Joaquín Salvador Lavado, nació el 17 de julio de 1932 en la ciudad de Mendoza (Argentina). Recibió el sobrenombre desde chico, para diferenciarlo de su tío Joaquín Tejón, pintor y dibujante publicitário con quien a los 3 años descubrió su vocación. En la década de 40, pierde su madre y su padre. Termina la escuela primária y decide inscribirse en la Escuela de Bellas Artes de Mendoza, la cual abandonaría años después para dedicarse a dibujar historietas y humor. En 1954, instalase precariamente en Buenos Aires y deambula por las redacciones de todos los diarios y revistas en busca de empleo. La revista Esto Es publica su primera página de humor gráfico. Desde entonces y hasta el día de hoy continuan siendo publicados ininterrupitamente sus dibujos humorísticos en una infinidad de diarios y revistas de América Latina y Europa. En 1960 se casa con Alicia Colombo. No tuvo hijos. La luna de miel en Río de Janeiro fué la primera salida de la Argentina. En 1963 lanza su primer libro de humor, Mundo Quino, una recopilación de dibujos de humor gráfico mudos. En 1964 aparece Mafalda por primera vez y a partir de entonces fueron lanzados vários libros en la Argentina y en el extranjero. Viajó a vários países divulgando su trabajo y recibió diversos premios de nivel internacional, entre ellos el de dibujante del año, en 1982. Actualmente publica dibujos inéditos en la revista semanal del diario Clarín.

Quino

¡A mí no me grite!

Lumen, 2008

 

Antes que nada debemos afirmar que estamos ante un libro genial. La mirada de Quino es especialmente lúcida, de todos conocida en su archifamoso personaje de Mafalda. El autor argentino se caracteriza por su incisiva ironía y crítica de la vida diaria. En esta ocasión, el enfado, como designa el título, engloba las viñetas que conforman las 144 páginas del volumen, que van más allá del autor de Mafalda.

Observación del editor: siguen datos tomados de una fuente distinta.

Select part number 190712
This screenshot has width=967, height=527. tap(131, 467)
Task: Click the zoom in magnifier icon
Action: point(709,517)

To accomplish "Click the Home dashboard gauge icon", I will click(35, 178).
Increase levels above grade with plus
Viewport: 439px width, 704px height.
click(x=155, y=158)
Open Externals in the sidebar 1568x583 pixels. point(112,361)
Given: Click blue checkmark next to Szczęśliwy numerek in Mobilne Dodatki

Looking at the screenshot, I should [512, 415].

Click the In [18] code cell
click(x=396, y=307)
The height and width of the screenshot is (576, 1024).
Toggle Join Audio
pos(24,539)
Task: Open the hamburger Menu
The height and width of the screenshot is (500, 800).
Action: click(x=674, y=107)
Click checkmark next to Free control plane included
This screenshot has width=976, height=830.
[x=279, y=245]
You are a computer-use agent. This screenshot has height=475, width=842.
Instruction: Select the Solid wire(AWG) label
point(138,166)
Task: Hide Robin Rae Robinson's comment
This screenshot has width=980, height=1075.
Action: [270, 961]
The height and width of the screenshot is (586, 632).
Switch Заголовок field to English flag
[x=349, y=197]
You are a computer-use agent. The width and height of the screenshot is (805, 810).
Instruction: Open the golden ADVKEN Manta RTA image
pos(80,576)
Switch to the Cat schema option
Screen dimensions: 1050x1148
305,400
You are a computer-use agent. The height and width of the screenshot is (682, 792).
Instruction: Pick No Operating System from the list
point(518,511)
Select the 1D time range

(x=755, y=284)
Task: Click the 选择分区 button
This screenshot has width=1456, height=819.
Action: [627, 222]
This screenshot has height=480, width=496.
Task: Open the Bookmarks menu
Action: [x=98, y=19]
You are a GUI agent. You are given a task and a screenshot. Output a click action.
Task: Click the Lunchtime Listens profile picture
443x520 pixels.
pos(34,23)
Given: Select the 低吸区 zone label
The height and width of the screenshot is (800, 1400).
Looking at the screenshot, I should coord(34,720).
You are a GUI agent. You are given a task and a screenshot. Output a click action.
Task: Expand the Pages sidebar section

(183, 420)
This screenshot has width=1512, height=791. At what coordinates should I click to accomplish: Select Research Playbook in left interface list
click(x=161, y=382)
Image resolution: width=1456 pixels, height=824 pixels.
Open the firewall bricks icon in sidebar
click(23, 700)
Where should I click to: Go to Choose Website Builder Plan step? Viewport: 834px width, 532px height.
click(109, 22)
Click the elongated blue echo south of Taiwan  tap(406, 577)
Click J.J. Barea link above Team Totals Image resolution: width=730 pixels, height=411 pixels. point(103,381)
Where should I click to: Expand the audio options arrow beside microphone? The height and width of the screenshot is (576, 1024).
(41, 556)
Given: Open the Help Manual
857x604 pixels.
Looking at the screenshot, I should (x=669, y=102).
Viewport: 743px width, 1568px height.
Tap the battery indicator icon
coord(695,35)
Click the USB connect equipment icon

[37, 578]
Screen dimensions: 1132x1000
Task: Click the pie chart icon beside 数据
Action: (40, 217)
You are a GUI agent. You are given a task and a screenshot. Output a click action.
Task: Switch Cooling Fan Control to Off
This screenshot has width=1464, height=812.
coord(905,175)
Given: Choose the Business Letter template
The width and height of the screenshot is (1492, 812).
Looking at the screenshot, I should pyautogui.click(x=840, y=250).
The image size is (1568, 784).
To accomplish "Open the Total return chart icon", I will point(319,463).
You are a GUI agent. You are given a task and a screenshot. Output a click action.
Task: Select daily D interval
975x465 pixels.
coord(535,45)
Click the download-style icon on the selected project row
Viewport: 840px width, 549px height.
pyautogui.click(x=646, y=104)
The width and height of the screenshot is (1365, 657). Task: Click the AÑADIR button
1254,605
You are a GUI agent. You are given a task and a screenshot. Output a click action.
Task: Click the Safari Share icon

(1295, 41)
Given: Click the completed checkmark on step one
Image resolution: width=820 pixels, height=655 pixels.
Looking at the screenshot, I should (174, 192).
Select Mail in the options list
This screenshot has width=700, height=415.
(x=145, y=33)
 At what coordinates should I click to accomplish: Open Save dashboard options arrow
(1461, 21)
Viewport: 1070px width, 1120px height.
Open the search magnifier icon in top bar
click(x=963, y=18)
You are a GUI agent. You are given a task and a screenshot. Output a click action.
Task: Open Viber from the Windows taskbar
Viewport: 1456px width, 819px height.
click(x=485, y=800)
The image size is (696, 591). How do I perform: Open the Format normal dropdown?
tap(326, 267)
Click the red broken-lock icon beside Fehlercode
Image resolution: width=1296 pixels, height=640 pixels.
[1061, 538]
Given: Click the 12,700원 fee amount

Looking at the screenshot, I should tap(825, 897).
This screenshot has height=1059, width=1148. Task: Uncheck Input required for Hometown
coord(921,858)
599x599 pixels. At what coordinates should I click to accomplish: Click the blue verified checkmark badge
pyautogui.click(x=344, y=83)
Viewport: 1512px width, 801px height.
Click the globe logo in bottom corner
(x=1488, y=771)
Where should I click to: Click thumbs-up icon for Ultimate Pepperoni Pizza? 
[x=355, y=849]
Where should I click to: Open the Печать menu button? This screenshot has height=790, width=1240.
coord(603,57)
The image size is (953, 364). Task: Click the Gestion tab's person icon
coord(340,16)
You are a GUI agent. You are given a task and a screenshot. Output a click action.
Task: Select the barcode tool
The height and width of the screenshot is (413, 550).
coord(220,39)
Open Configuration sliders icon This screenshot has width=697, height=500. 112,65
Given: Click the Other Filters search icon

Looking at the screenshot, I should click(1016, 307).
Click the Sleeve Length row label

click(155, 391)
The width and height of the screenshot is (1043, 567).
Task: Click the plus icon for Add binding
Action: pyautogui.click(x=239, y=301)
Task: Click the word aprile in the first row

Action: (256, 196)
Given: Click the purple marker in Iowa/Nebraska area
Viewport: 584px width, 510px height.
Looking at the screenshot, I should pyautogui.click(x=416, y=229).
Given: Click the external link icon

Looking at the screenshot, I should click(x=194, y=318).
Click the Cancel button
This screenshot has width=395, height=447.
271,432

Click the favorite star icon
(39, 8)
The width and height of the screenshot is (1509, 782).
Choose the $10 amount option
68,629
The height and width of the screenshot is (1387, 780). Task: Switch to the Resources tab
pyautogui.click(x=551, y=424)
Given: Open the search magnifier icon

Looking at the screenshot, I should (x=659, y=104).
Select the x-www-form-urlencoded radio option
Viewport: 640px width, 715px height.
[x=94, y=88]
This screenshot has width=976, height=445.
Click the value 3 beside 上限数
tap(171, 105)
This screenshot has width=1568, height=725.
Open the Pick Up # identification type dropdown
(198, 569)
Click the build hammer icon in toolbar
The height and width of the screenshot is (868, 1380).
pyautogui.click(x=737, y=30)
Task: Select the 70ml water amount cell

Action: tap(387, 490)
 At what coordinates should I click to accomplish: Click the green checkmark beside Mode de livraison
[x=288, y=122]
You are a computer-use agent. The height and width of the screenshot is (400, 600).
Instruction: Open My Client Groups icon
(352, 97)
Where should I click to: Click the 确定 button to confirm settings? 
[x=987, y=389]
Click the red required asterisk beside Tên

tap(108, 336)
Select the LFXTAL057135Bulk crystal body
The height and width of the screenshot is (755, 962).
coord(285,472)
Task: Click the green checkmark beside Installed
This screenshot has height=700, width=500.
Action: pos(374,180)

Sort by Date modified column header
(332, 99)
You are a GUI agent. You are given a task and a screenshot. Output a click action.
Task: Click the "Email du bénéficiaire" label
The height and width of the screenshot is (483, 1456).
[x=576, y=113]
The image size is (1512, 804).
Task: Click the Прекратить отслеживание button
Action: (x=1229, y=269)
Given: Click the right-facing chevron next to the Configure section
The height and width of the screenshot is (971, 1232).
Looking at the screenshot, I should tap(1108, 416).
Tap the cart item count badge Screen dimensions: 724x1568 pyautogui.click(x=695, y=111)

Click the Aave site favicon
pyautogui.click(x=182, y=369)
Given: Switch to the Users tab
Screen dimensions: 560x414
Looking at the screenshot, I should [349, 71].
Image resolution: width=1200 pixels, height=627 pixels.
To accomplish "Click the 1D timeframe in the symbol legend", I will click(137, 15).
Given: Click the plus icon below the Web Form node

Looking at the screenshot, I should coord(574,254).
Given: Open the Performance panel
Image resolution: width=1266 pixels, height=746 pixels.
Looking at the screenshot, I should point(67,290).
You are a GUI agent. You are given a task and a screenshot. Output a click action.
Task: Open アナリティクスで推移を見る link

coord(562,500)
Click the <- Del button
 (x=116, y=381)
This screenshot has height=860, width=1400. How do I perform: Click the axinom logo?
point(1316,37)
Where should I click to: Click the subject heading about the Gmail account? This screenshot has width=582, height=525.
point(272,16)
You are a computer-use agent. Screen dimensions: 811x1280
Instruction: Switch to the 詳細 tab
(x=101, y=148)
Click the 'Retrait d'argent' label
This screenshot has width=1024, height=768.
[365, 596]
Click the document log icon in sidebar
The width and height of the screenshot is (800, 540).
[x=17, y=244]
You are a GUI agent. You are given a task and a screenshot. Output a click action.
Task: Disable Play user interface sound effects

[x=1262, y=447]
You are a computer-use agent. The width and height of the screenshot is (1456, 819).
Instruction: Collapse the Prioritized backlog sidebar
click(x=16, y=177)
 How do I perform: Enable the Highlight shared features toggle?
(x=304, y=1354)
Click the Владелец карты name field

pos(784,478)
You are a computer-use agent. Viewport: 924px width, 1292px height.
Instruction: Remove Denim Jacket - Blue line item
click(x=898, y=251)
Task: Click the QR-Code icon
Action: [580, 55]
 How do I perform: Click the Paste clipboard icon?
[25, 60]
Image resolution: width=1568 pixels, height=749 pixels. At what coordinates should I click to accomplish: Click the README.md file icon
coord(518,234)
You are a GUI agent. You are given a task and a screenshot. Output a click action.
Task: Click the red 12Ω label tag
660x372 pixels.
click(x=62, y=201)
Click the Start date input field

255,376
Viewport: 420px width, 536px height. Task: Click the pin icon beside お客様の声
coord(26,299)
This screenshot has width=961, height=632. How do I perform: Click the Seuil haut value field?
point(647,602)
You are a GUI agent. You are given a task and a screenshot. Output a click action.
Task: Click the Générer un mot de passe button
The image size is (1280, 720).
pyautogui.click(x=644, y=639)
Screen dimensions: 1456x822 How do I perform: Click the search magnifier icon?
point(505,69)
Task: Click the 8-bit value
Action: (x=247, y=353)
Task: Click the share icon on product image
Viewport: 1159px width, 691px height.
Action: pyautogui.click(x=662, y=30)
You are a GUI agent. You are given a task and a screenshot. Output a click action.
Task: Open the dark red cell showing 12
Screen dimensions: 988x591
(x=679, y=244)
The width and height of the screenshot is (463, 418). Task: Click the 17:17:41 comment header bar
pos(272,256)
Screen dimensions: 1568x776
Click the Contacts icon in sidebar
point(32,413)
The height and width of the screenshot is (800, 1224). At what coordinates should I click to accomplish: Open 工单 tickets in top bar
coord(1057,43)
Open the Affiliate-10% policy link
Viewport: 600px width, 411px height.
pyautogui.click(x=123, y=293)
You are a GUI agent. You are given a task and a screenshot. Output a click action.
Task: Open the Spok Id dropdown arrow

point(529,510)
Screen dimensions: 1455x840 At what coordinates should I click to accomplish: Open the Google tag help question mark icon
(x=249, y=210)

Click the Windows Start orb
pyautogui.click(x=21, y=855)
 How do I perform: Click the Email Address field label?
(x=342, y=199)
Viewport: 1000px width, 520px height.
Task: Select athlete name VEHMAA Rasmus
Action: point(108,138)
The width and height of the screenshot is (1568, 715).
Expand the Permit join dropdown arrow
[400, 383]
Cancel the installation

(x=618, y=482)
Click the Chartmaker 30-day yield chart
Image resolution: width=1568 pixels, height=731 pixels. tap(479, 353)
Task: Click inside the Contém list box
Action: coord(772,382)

No es discriminatoriamente el público infantil el destinatario de estas historietas, pues el público adulto captará  ampliamente el sentido -incluso filosófico- del bocadillo de sus dibujos.
Estamos pues ante un público más adulto y psicológico. Son personajes, hombres con sombrero, desconcertados ante el tiempo que les ha tocado vivir. Un tiempo eterno como vemos, pues la identificación entre el lector de distintas épocas es cuestionable: lo local es universal.

Quino es un maestro en el desarrollo del gag visual, que en la mayoría de los casos explota en un solo dibujo. Un buen libro que enseña a sonreír por encima del gesto fruncido y el dedo amenazante del personaje de portada.